課題の指示 ->
a. 読解文の一文「ゲーム内にギルドハウスが新実装されることになった。」を英語に訳せ。
b. 読解文の「聴猫芝居作品の書評/レビュー」から「は自分たちの家を持てるのか。」までの部分を、一字も変えずにすべて書き写せ。

聴猫芝居作品の書評/レビュー

ネトゲの嫁は女の子じゃないと思った? Lv.5

ハウジングシステム
評価:☆☆☆★★
 ゲーム内にギルドハウスが新実装されることになった。しかしそのためにはゲーム内マネーがいる。速攻で逃げ出した秋山奈々子/セッテは放っておいて、リアルの昼食まで削り、深夜から早朝までお金稼ぎに精を出す部員たちだったが、ギルドハウスにかける表札の名前で意見対立が起こり、一番稼いだ人が命名権を得るということで決着する。
 御聖院杏/アプリコットは相場操作をし、瀬川茜/シュヴァインはボス狩りに精を出し、玉置亜子/アコと西村英騎/ルシアンはコツコツ敵を倒すのだが、各所で問題が発生。さらには瀬川のPCがお釈迦になり、ゲームにログインできなくなってしまう。果たして彼らは自分たちの家を持てるのか。

ネトゲの嫁は女の子じゃないと思った? Lv.4

対人攻城戦
評価:☆☆☆★★
 夏休みが終わり二学期の初日。なかなか登校しない玉置亜子/アコを心配した西村英騎/ルシアンが電話をかけると、彼女はゲームにログインしてみんなを待っていた。瀬川茜/シュヴァインもクラスメイトとの会話をスキップしたいとか言い出すし、生徒会長の御聖院杏/アプリコットもあいさつに戸惑うし、未だリアルに戻ってこれていない。
 そんな時、顧問の猫姫から文化祭に出し物を出すように指示が下る。検討の末、ゲーム内で新実装の対人攻城戦で砦を落とし、そこに校章を掲げようということになるのだが、対人戦未経験のメンバーはその困難さに呆然とする。果たして彼らは無事に文化祭を過ごせるのか。

提供データ ->
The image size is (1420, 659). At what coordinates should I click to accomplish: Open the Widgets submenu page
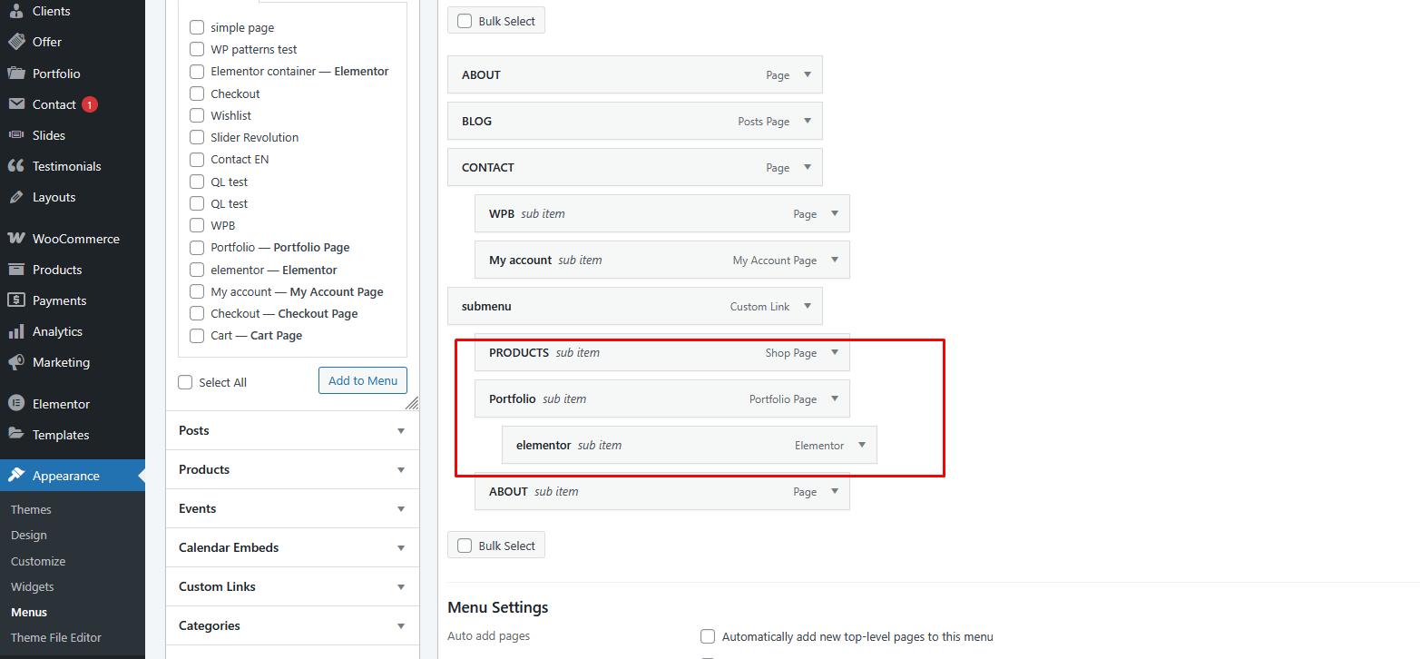point(33,586)
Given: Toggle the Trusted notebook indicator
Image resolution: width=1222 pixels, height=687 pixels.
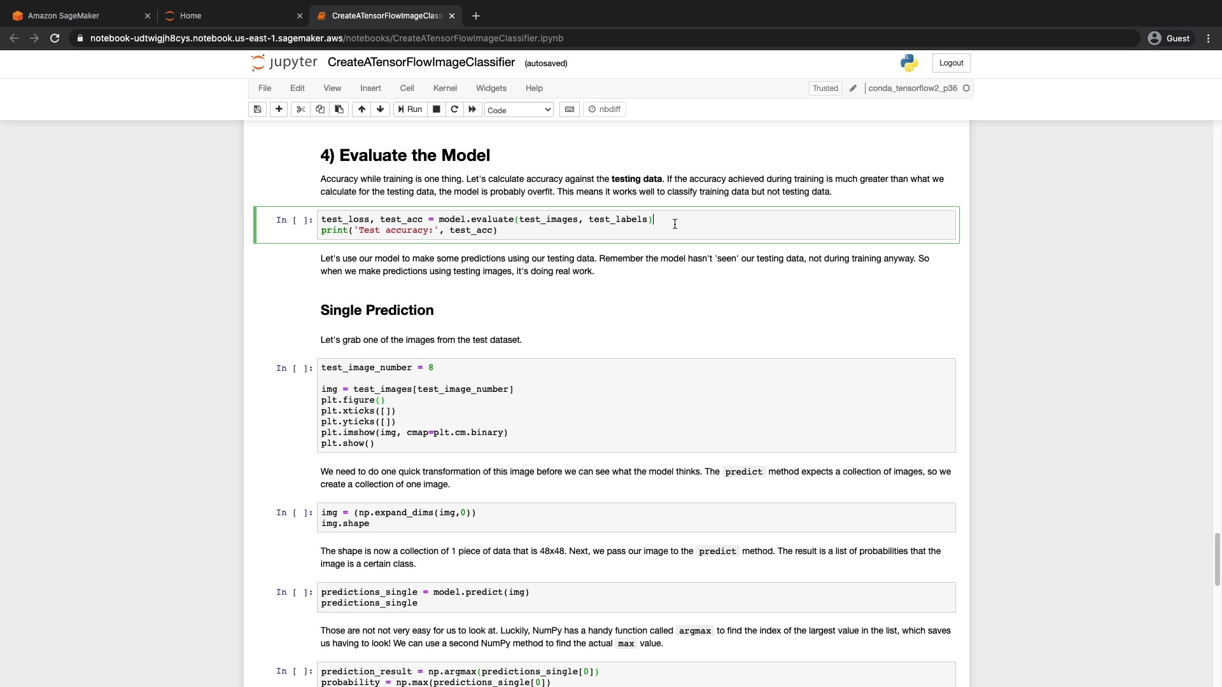Looking at the screenshot, I should 825,88.
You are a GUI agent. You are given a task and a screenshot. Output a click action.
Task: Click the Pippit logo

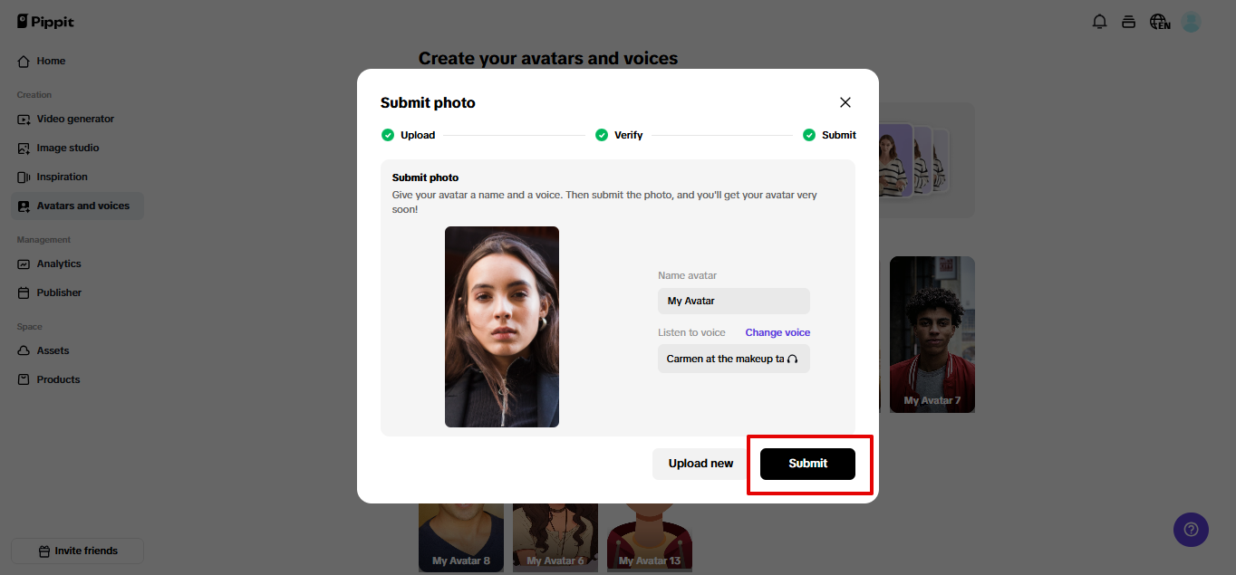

解答結果 ->
a. It was decided that guild houses would be newly added to the game.

b.
聴猫芝居作品の書評/レビュー

ネトゲの嫁は女の子じゃないと思った? Lv.5

ハウジングシステム
評価:☆☆☆★★
 ゲーム内にギルドハウスが新実装されることになった。しかしそのためにはゲーム内マネーがいる。速攻で逃げ出した秋山奈々子/セッテは放っておいて、リアルの昼食まで削り、深夜から早朝までお金稼ぎに精を出す部員たちだったが、ギルドハウスにかける表札の名前で意見対立が起こり、一番稼いだ人が命名権を得るということで決着する。
 御聖院杏/アプリコットは相場操作をし、瀬川茜/シュヴァインはボス狩りに精を出し、玉置亜子/アコと西村英騎/ルシアンはコツコツ敵を倒すのだが、各所で問題が発生。さらには瀬川のPCがお釈迦になり、ゲームにログインできなくなってしまう。果たして彼らは自分たちの家を持てるのか。